Open samreenzafer opened 7 months ago
Hi @samreenzafer,
Thanks for the question. If the input to known_loci
is particularly long (e.g. thousands of variants directly extracted from GWAS Catalog), then you should perform LD pruning to select the subset of independent variants from the full list for conditional analysis.
Have you performed the LD pruning step already?
Best, Xihao
Hi Xihao,
I have only these 13 variants in the known_loci
. They are rare variants, and I don't want to prune them, since I specifically want to identify if there are other samples in my cohort with other variants that could be contributing to my phenotype, after conditioning on these 13 variants.
Thanks.
I did try to run the STAARpipelineSummary_Known_Loci_Pruning.r
script, but it gave me a NULL LDpruned file at the end. Maybe this is what is leading the STAARpipelineSummary_Gene_Centric_Noncoding.r
script also to just keep on running?
Although I don't understand why no LDpruned variants are being identified .
>
> Rscript scripts/STAARpipelineSummary_Known_Loci_Pruning.r 2
> used (Mb) gc trigger (Mb) max used (Mb)

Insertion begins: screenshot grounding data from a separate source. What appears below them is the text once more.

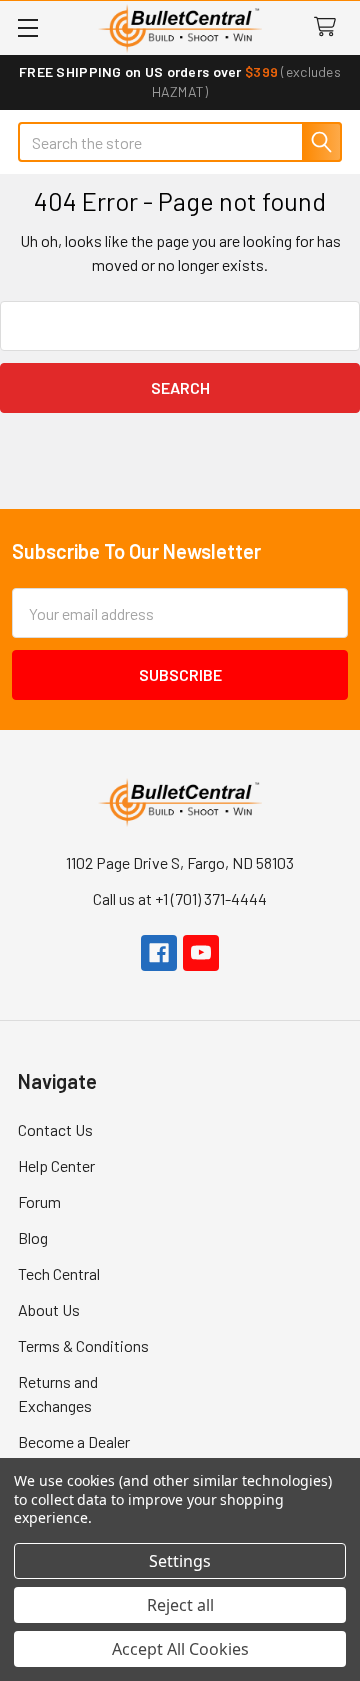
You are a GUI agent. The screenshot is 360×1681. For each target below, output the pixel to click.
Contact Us (55, 1129)
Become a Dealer (74, 1441)
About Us (49, 1309)
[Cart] (329, 27)
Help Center (56, 1165)
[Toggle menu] (27, 27)
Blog (33, 1237)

> Ncells 272200 14.6 665751 35.6 411493 22.0
> Vcells 456006 3.5 8388608 64.0 1820273 13.9
> [1] 2
> [1] "Input variants"
> CHR POS REF ALT
> 1 2 168944600 C T
> 2 2 168976689 T G
> 3 2 168973831 C A
> 4 2 168976617 T C
> 5 2 168979945 A G
> 6 2 168990819 T C
> 7 2 168993859 G A
> 8 2 168996703 C T
> 9 2 168996703 C T
> 10 2 169013329 G T
> 11 2 168970065 C T
> 12 2 168990800 C T
> 13 2 168995461 C T
> # of selected samples: 483
> # of selected variants: 10
> [1] "LD pruned variants"
> NULL
>
>
I modified the script to print both data before and after calling the LD_pruning
function as below.
`
print("Input variants") print(variants_list) known_loci <- LD_pruning(chr=chr,genofile=genofile,obj_nullmodel=obj_nullmodel,variants_list=variants_list,maf_cutoff=maf_cutoff, method_cond=method_cond,QC_label=QC_label, variant_type=variant_type,geno_missing_imputation=geno_missing_imputation)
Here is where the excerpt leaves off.